▸ BRIEF A:
Transcribe the passage in the remarks on the National Film Board from "We are not a" to "range of possibilities.".
▸ BRIEF B:
Name every film festival mentioned in the remarks on the National Film Board.
▸ BRIEF C:
Carry the remarks on the National Film Board further from where they stop.

We're here to discuss the future of television in Canada and the impact of the crisis of the television industry in Canada's local communities. For 70 years—we celebrated our 70th anniversary this year—the National Film Board has played a vital role in Canadian society as a public producer and distributor of audiovisual materials in the public interest. We are recognized for our leadership in the production of documentaries, animation, and digital media.
In the past six years the NFB has earned five Oscar nominations, two Oscars, Emmy nominations, and two best short film awards at Cannes. It has competed at Sundance, the Toronto Film Festival, and other major festivals around the world. This year, Hot Docs honoured the NFB with the kind of programming focus it reserves for national cinemas. In addition, the festival paid tribute to our great aboriginal filmmaker, Alanis Obomsawin, with a retrospective of her works and an outstanding achievement award. In October, the Academy of Motion Picture Arts and Sciences honoured the NFB with a tribute in Washington. Last month, Cannes awarded the NFB a gold medal in recognition of our outstanding services to world film and television.
We are, without a doubt, Canada's best known international cinematic brand, and this allows us to serve Canadians in all regions by ensuring a strong Canadian presence in a globalized, digitized universe. Interestingly, this international reputation is built on our commitment and connection to local and regional communities, which touches on the subject today.
Many of the activities we undertake are designed to occur in the realm of what we call market failures—that is, creating public goods with long-term social and economic benefits for local communities and for the Canadian public. It means undertaking activities such as technological innovation, but also developing emerging creators across the country, working with filmmakers from aboriginal, ethnocultural, and official-language minority communities, offering a media service to underserviced communities, and innovating new forms of expression where the market on its own cannot afford to take the risks. We provide a forum for creators to develop new forms of authentic and relevant audiovisual works that communicate diverse Canadian points of view at home and to the rest of the world. These are public goods with long-term social and economic benefits for local communities, for the audiovisual industry, and for the country.
I'd point out also that we play a crucial role in marking the major changes and events taking place in Canadian society and ensuring that they connect to all Canadians. We did so with the celebration of Quebec's 400th anniversary. We distributed, with the help of Heritage Canada, 26,000 box-sets to schools and public libraries across the country. This is phenomenally important in ensuring that regional voices are heard throughout Canada and are part of the fabric of our country. For example, we're currently in partnership with the Vancouver Olympic Committee to use new digital media to engage Canadians across the country, to have their voices heard, and to share with each other what they have to say.
We are not a broadcaster; however, we are part of the wave of the future. Today, in the midst of technological and economic upheaval, the NFB is applying its creative powers to the multi-platform digital environment. By exploring possibilities of new technologies, testing new business models, and ensuring distribution to remote and underserviced communities, we are providing Canadians with a range of possibilities.

▸ RECORDS SHOWN:
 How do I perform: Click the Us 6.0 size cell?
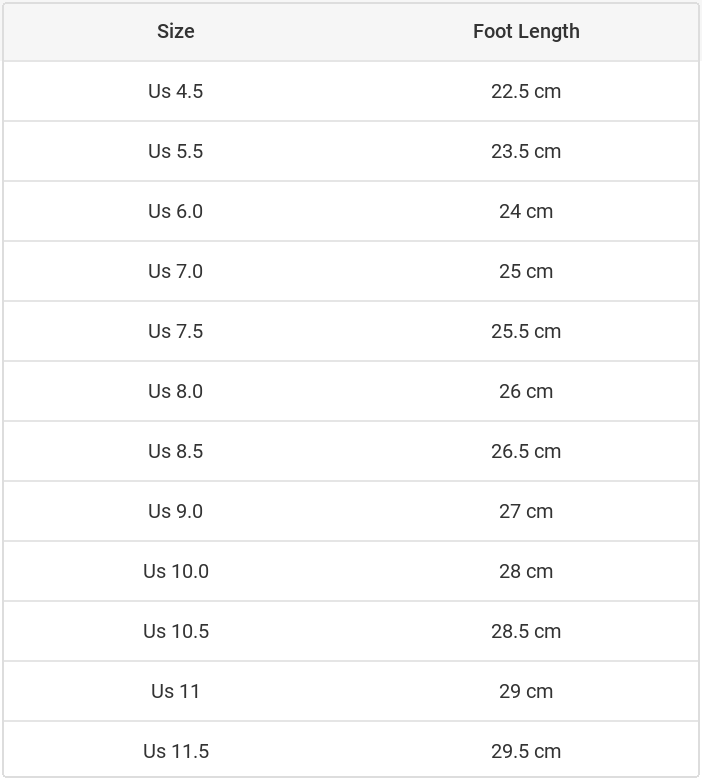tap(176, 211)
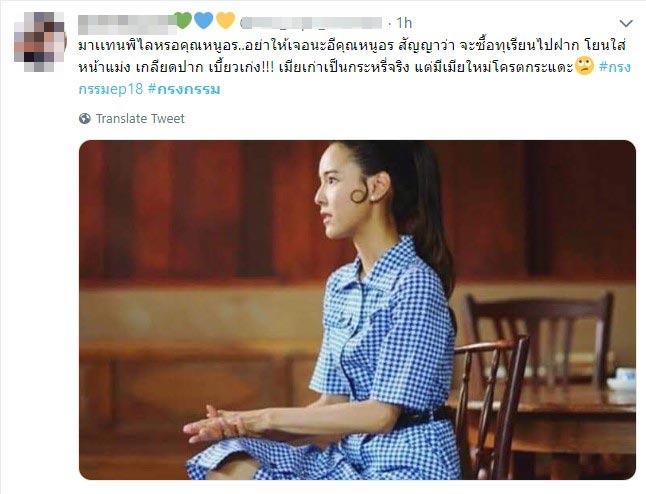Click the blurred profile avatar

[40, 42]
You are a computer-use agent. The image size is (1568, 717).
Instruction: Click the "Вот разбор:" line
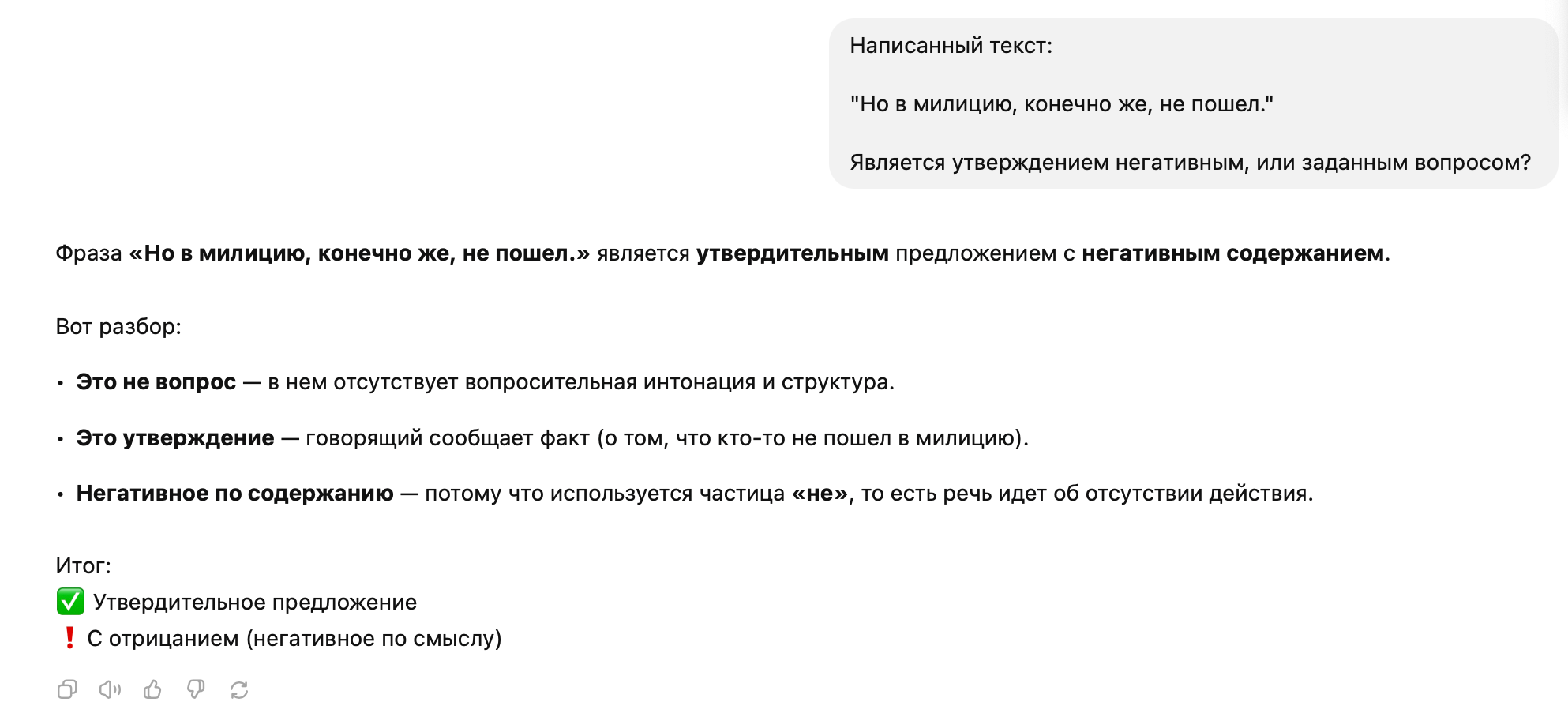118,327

▸ OUTPUT A:
We are not a broadcaster; however, we are part of the wave of the future. Today, in the midst of technological and economic upheaval, the NFB is applying its creative powers to the multi-platform digital environment. By exploring possibilities of new technologies, testing new business models, and ensuring distribution to remote and underserviced communities, we are providing Canadians with a range of possibilities.

▸ OUTPUT B:
Cannes, Sundance, the Toronto Film Festival, Hot Docs

▸ OUTPUT C:
The transformation from analog to digital formats is the basic technological change that is profoundly altering the audiovisual sector at all levels. It's affecting audiovisual conception, development, production, distribution, exhibition, and the nature of social engagement through media. The transition to digital formats is creating new exhibition platforms that are reshaping the environment and fragmenting audiences. This transition is having a profound impact on local broadcasting.
But it can be a positive impact, because it allows those local and regional voices to find their places in ways they may not have in the past. Digital technologies offer more flexibility in conception and development. They offer the possibility of fulfilling demands by racial, linguistic, and other minorities for highly specialized and personalized niche programming that responds to regional needs. The Film Board, as a national federal institution, is committed to such communities and to ensuring they talk to each other--that we share. We're committed to the younger generation of filmmakers and the younger audiences.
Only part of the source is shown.